▶ EXTRAIT DU TEXTE
>>>>

Revenons aux contempteurs des Bleus. En Italie, pays dirigé
aujourd’hui par des néo-fascistes, une véritable vague de haine a déferlé sur
les réseaux sociaux. Même un journal comme le Corriere della Sera, l’un des plus diffusés, n’a pas pu s’empêcher
d’ironiser sur la nature « africaine » de l’équipe française et de
lui opposer une équipe croate composée « seulement
de Blancs ». Par contre, aucune ligne sur le fait que le chanteur
ultranationaliste croate, Thompson (de son vrai nom Marko Perkovic), accusé de
sympathie pour le régime oustachi pronazi, était présent dans le car des
joueurs de la Croatie qui a paradé à Zagreb…
En Italie, comme ailleurs, un tweet, partagé des milliers de
fois, représentait les visages des principaux joueurs français avec le drapeau
et le nom de leur pays africain « d’origine ». A l’inverse, on
retiendra les propos de l’ancien président des États-Unis Barack Obama : « Regardez l’équipe de France qui vient
de remporter la Coupe du monde. Tous ces gars ne ressemblent pas, selon moi, à
des Gaulois. Ils sont français, ils sont français ! » (Paroles
prononcées lors d’un discours à Johannesburg à l’occasion du centenaire de la
naissance de feu Nelson Mandela).
Par une symétrie fréquente, l’argument du « ils sont d’origine africaine »
est aussi repris par des personnes pourtant à l’opposé des courants
identitaires et racistes. L’idée, pour elles, est de démontrer que
l’immigration fait « du bien » à la France puisqu’elle lui offre des
champions. Il y a aussi l’idée implicite que l’ancienne puissance coloniale continue
d’exploiter l’Afrique. C’est là où la prudence et la raison s’imposent. Si l’on
considère, comme le présent chroniqueur, que ces joueurs sont d’abord et avant
tout Français, il faut bien réfléchir à la question du « qui bénéficie de
qui ». Précisions notre pensée. Ces joueurs ont certes des parents
originaires d’Afrique mais ils sont nés en France ou, pour certains, ils y sont
arrivés à leur plus jeune âge. Autrement dit, c’est la France qui a fait d’eux
ce qu’ils sont. Vaille que vaille, c’est la France qui les a formés. Exception
faite de Lucas Hernandez, formé en Espagne, tous les autres joueurs ont eu leur
première licence de football dans un (petit) club français. Nous ne sommes pas
dans le cas où la France est allée « chercher » (acheter ?) des
joueurs déjà formés pour bénéficier de leur talent, à l’image du Qatar qui
s’est offert une équipe nationale d’handball en naturalisant des joueurs aguerris
venus d’un peu partout.

<<<<

▶ LIGNES DE DONNÉES
>>>>

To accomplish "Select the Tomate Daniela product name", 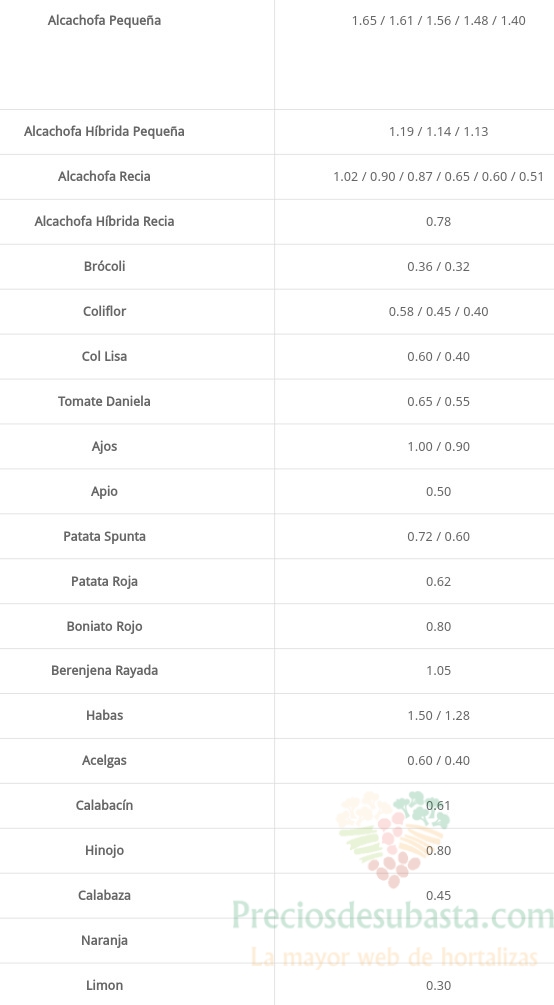I will click(x=105, y=401).
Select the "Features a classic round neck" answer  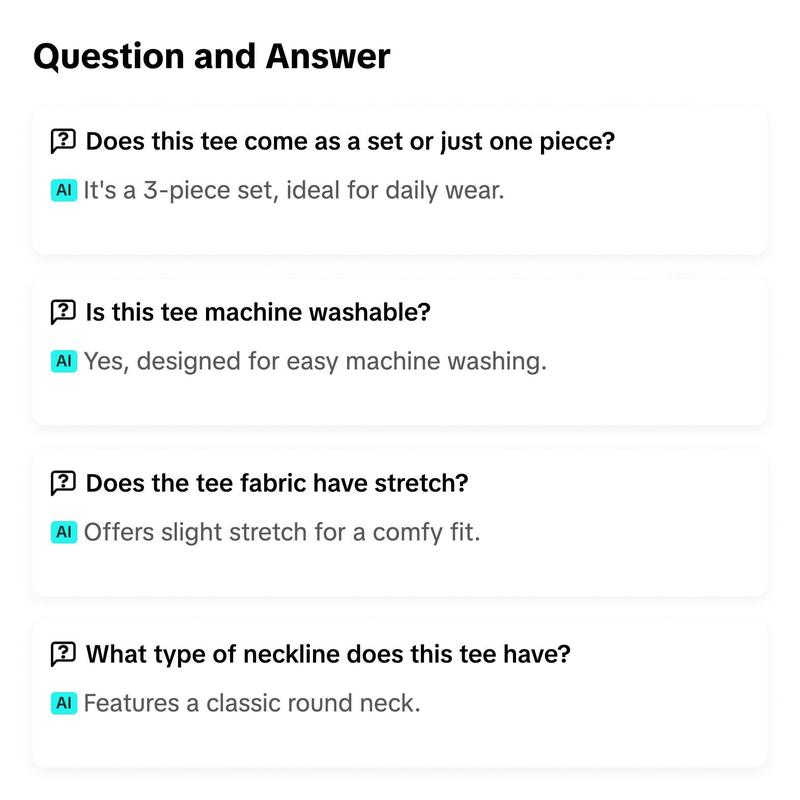(x=252, y=703)
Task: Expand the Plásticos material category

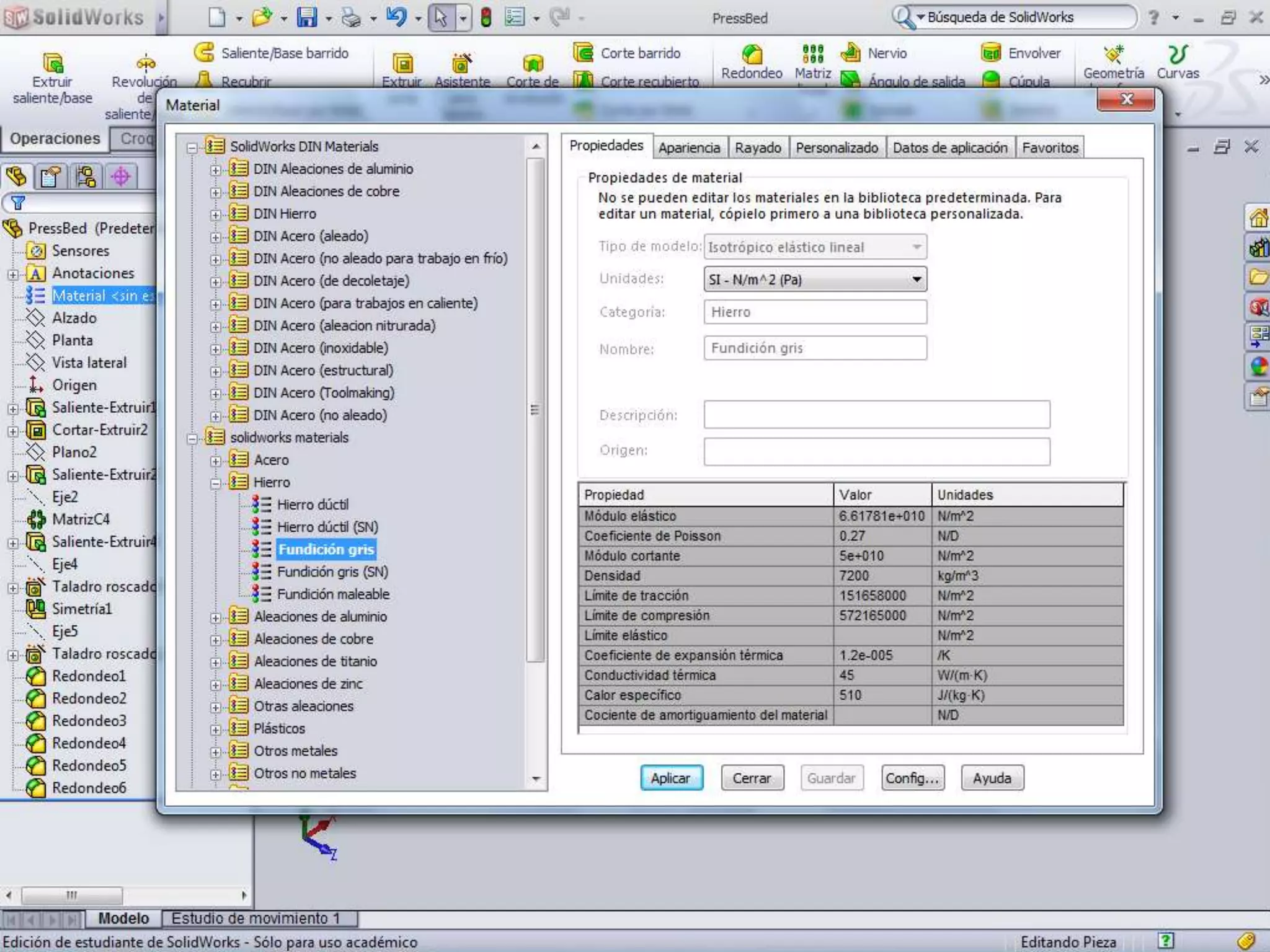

<<<<

▶ CONSIGNE 1
D’après la chronique sur les Bleus, quel joueur de l’équipe de France a été formé en Espagne ?
▶ CONSIGNE 2
Indiquez si chacune des affirmations suivantes concorde avec la chronique sur les Bleus, en citant les mots décisifs du texte : (a) le Corriere della Sera a ironisé sur la nature africaine de l’équipe française ; (b) Barack Obama a prononcé ses paroles sur l’équipe de France lors d’un discours à Paris ; (c) le Qatar a naturalisé des joueurs aguerris pour son équipe nationale de handball.
▶ CONSIGNE 3
Reprenez la chronique sur les Bleus à partir de sa dernière phrase et poursuivez-la.
Le matériel n’a aucun rôle dans cet exercice.

▶ RÉPONSE 1
Lucas Hernandez.

▶ RÉPONSE 2
(a) Oui : « n’a pas pu s’empêcher d’ironiser sur la nature « africaine » de l’équipe française ».
(b) Non : « prononcées lors d’un discours à Johannesburg ».
(c) Oui : « s’est offert une équipe nationale d’handball en naturalisant des joueurs aguerris venus d’un peu partout ».

▶ RÉPONSE 3
La formation française en matière de football n’est pas un
mythe. Le quotidien Le Monde rappelle
ainsi que « sur les 736 joueurs ayant participé à la Coupe du monde de
football 2018, cinquante-deux (52) sont nés et ont été formés en France. »
(1) Et pour qui suit ce sport de près, il suffit de se pencher sur l’actuel
marché des transferts pour se rendre compte que tous les clubs européens
sillonnent la France à la recherche de jeunes pépites prometteuses.
Bien sûr, ces Bleus champions du monde sont aussi le fruit
d’une éducation familiale, d’une transmission de valeurs, d’un
« bain » culturel mais ce n’est pas cela qui fait le bon athlète. Au
Cameroun, pays d’origine de son père, comme en Algérie, pays d’origine de sa
mère, on parle beaucoup de Kylian Mbappé. Mieux, on se l’approprie. Certes, il
y a de quoi être fier qu’un petit-enfant du pays soit champion du monde. Mais
ce titre, Mbappé, 19 ans, ne le doit ni au Cameroun ni à l’Algérie. Ce n’est
pas dans ces deux pays qu’il aurait trouvé les conditions sociales, les structures
sportives et pédagogiques pour progresser et devenir ce qu’il est aujourd’hui.
Par contre, s’il est un endroit qui peut revendiquer sa part de Coupe du monde,
c’est la ville de Bondy en région parisienne et son club de l’AS Bondy. Idem
avec l’US Fontenay-sous-Bois de Blaise Matuidi ou l’US Roissy-en-Brie de Paul
Pogba ou encore, pour ne prendre qu’eux, l’AC Villeurbanne pour Nabil Fekir ou
l’ES Fréjusienne pour Adil Rami.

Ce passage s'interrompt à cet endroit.